John Steinbeck – The Grapes of Wrath
The story of the Joad family’s heartbreaking journey from Dust Bowl Oklahoma to Depression-wracked California. It can be a hard read, not just because of the characters’ exaggerated Okie dialect, but because the characters endure so much hardship through no fault of their own. For all his literary merits, Steinbeck was unfortunately not much of an economic analyst. Since much of his work was intended to make economic arguments, this causes some problems.
For starters, any first-year economics student can spot the common economic error in the following exchange on p. 241 of the Penguin edition (here’s a hint):
“Well, we all go to make a livin’.”
“Yeah,” Tom said. “On’y I wisht they was some way to make her ‘thout takin’ her away from somebody else.”
In a market economy, people make money by creating value for other people—this is a positive-sum game, not a zero-sum game. For one person to have more, does not mean that another person must have less. The zero-sum model is often accurate for cronyism and for government, but not for voluntary activity. Deals don’t happen unless all parties expect to benefit. Steinbeck seems unable to tell the difference between cronyism and capitalism. His attacks on cronyism ring true, but he keeps calling them capitalism, inaccurately. Many of the injustices in the book, whether perpetrated by banks, farm owners, company store clerks, or others, persist only because they have backing from politicians or police.
The scene in which the above conversation takes place involves just such a confusion of markets and cronyism. Most of the California-bound Joad family is staying at a campground somewhere in New Mexico where the owner charges 50 cents per night. Tom Joad arrives to meet his family there hours later, after fixing up a car. The owner wants to charge Tom as well, since he wasn’t with his family when they first arrived.
Tom says if that’s how it is, then fine. He won’t put up a fight. He’ll camp down the road instead, where he can avoid being charged. The owner says there is vagrancy law on the books, and he’ll call the police if Tom does that. Paying up is his only option. Tom, who is a bit smarter than most of the other characters, asks if the local sheriff is his brother-in-law, since that is a pretty sweet arrangement for the campground owner.
Steinbeck portrays this as capitalism, unmoored by greed. He’s right that the campground owner is a greedy man of low character. But there is nothing capitalist or free-market about him. Tom has an available alternative he prefers to paying money—sleeping a little farther down the road. Instead, the campground owner is using a government law, backed by government police, to force Tom to pay money for a service he doesn’t want. What is free-market about that?
This was not the only economic confusion surrounding the Joads’ story. The movie version of The Grapes of Wrath was one of the few American films allowed to be shown in the Soviet Union under Stalin. Its depiction of American hardship and poverty at the hands of capitalist oppressors sent a message he wanted the Soviet people to hear.

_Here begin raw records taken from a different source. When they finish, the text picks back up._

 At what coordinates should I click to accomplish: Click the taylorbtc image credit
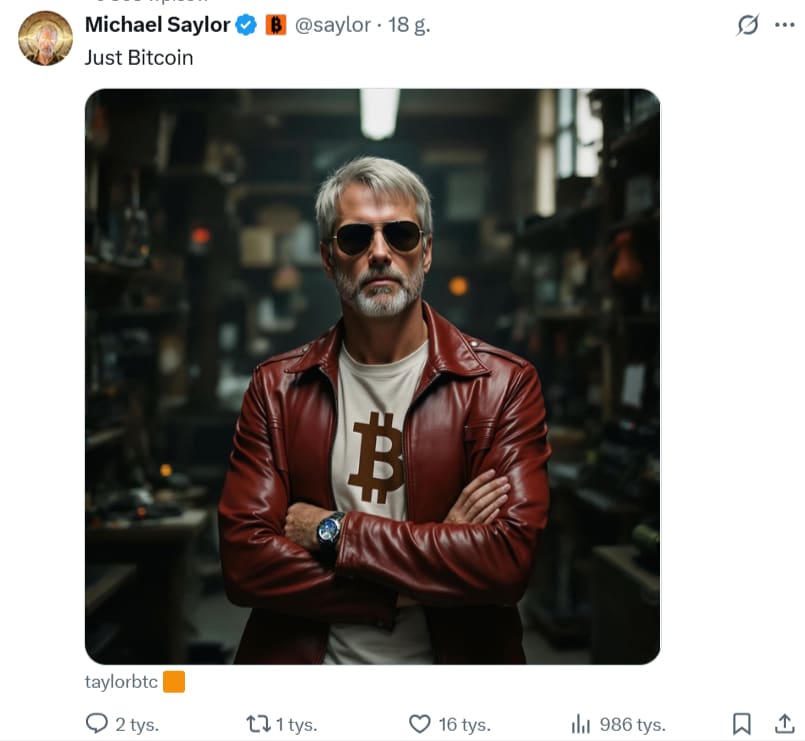[x=122, y=682]
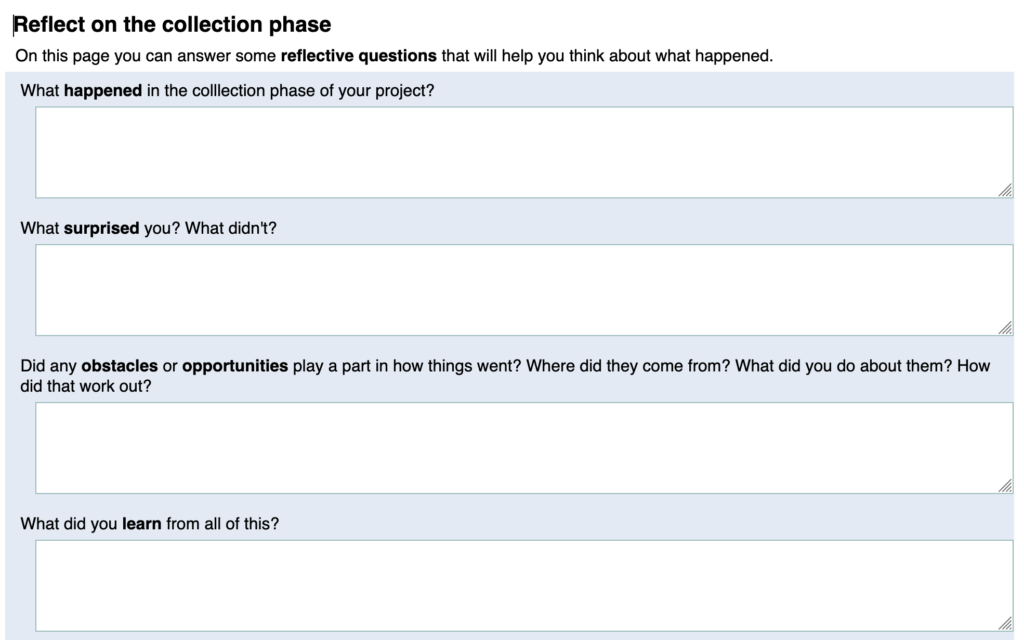The image size is (1024, 640).
Task: Click the 'What didn't?' label text
Action: 231,228
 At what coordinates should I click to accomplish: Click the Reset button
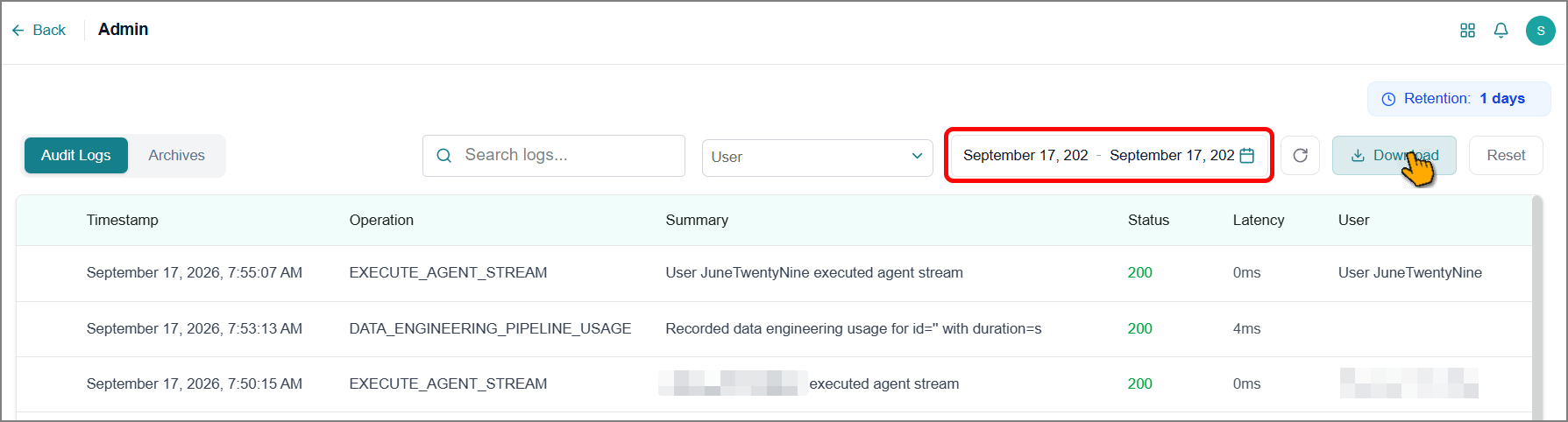point(1506,155)
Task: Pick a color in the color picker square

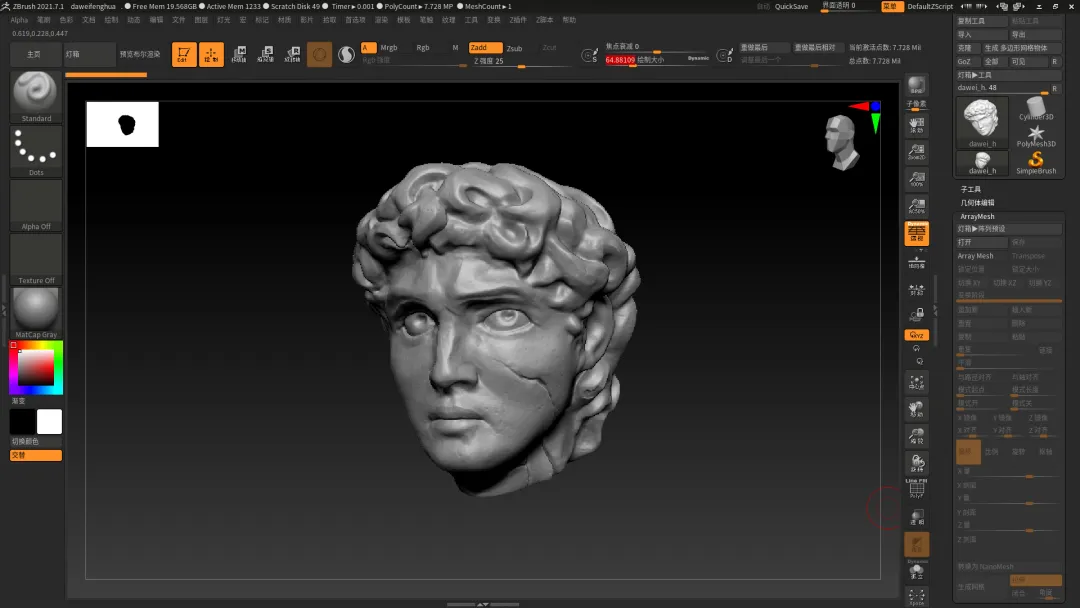Action: point(36,368)
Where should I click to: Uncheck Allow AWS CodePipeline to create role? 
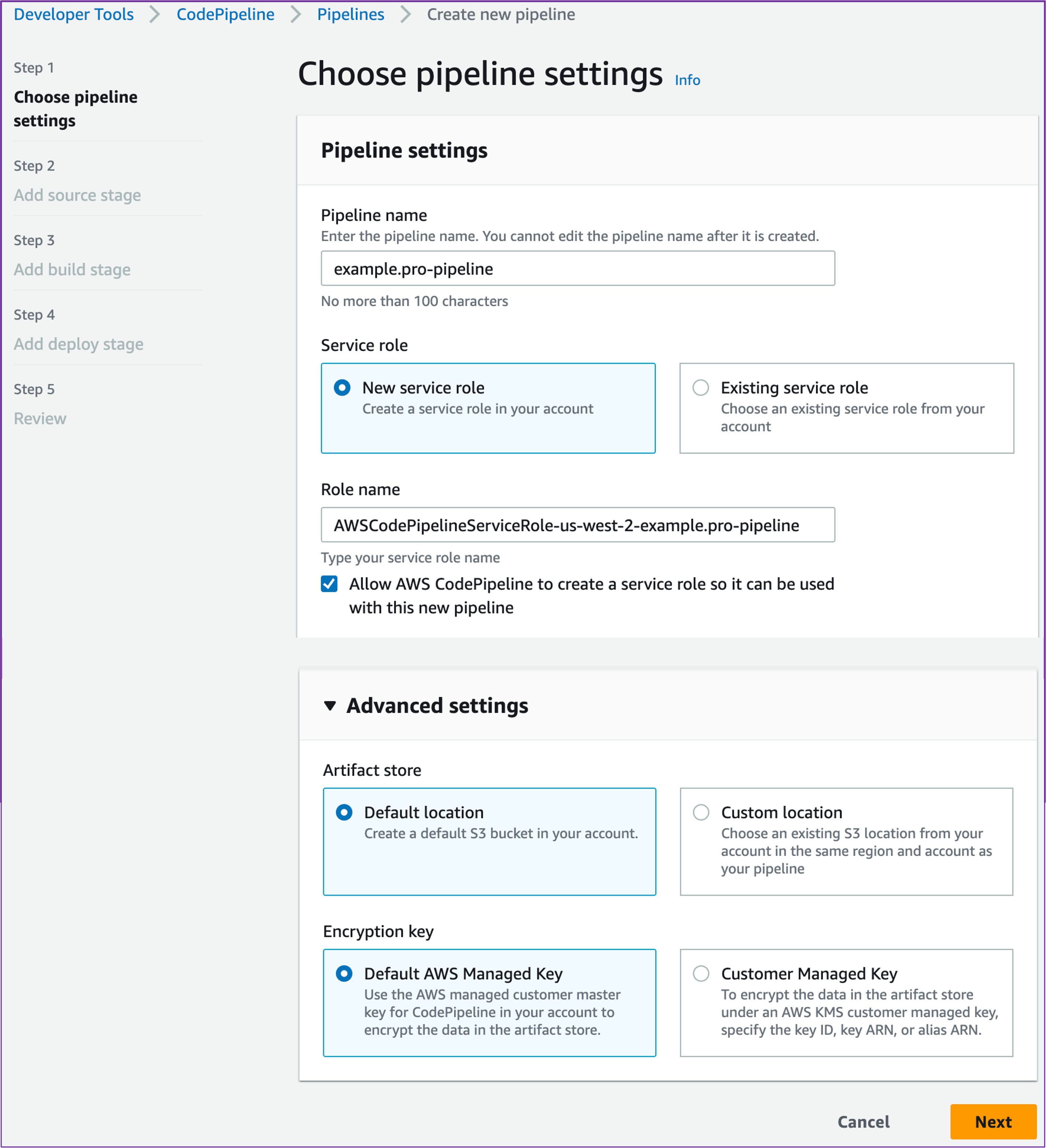click(329, 584)
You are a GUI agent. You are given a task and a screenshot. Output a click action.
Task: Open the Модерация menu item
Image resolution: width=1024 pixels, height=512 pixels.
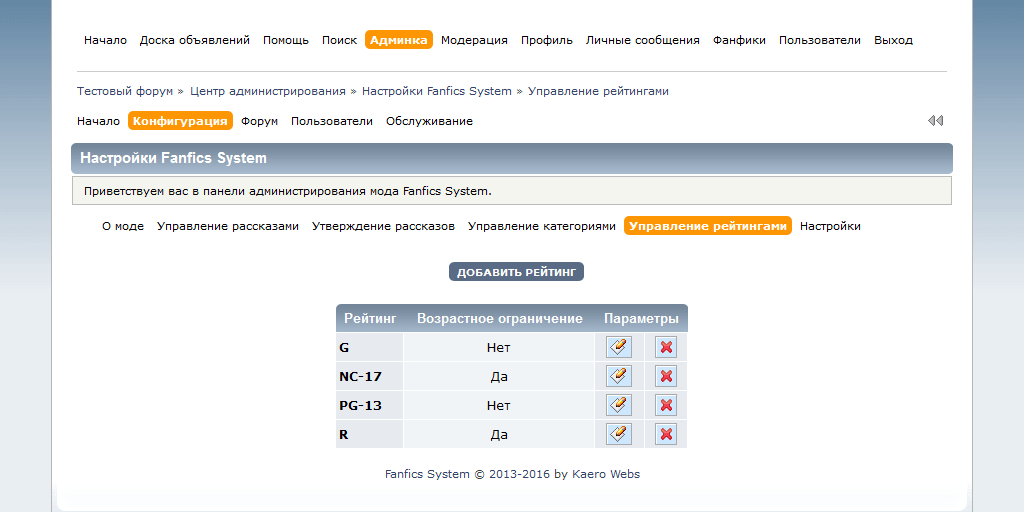474,40
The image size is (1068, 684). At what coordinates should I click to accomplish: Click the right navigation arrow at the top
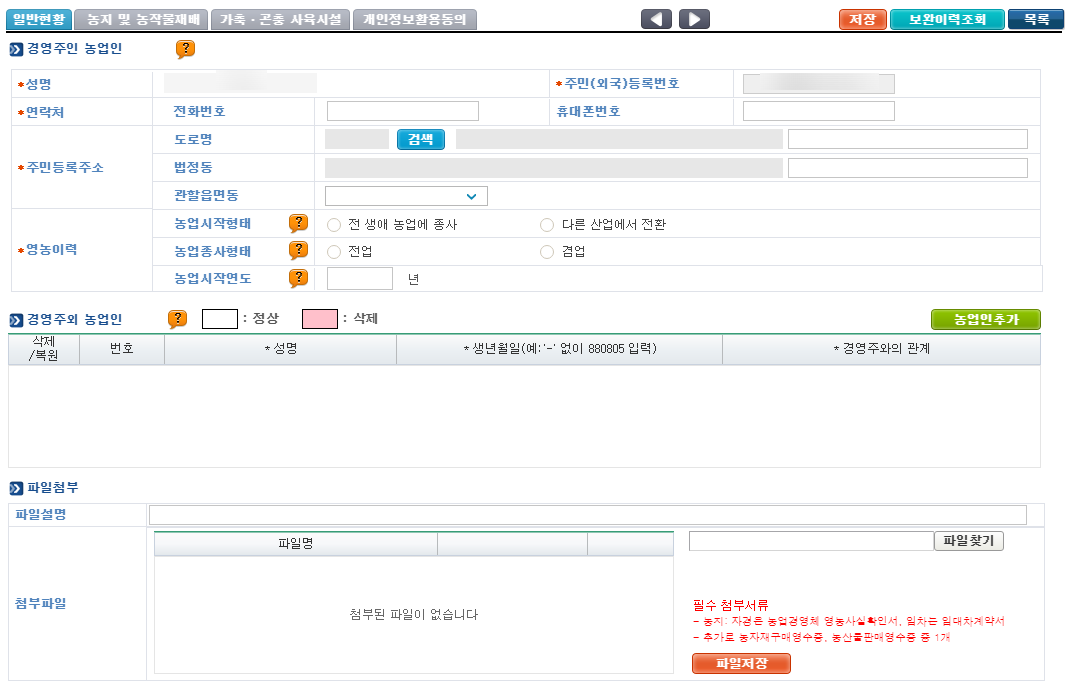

It backfired. Most Soviet people who saw the movie instead came away in awe that in America, even the poorest of the poor could afford their own car. In the USSR, only the elites had access to cars. Moreover, the Joads could travel across the country without a work permit or an internal passport.
Steinbeck brilliantly shows how physically draining and spiritually crushing poverty is. He shows how important it is to make life more secure and dignified for people at the economic bottom. In my own work as a policy analyst, poverty eradication is one of the top criteria by which I judge public policies, from tariffs to occupational licensing to minimum wage laws. In that sense, Steinbeck offers a vivid reminder of why I do what I do. What policies can make life better for people like the Joads? While Steinbeck had his eye on the right prize, he also had a poor grasp of what keeps it out of peoples’ reach.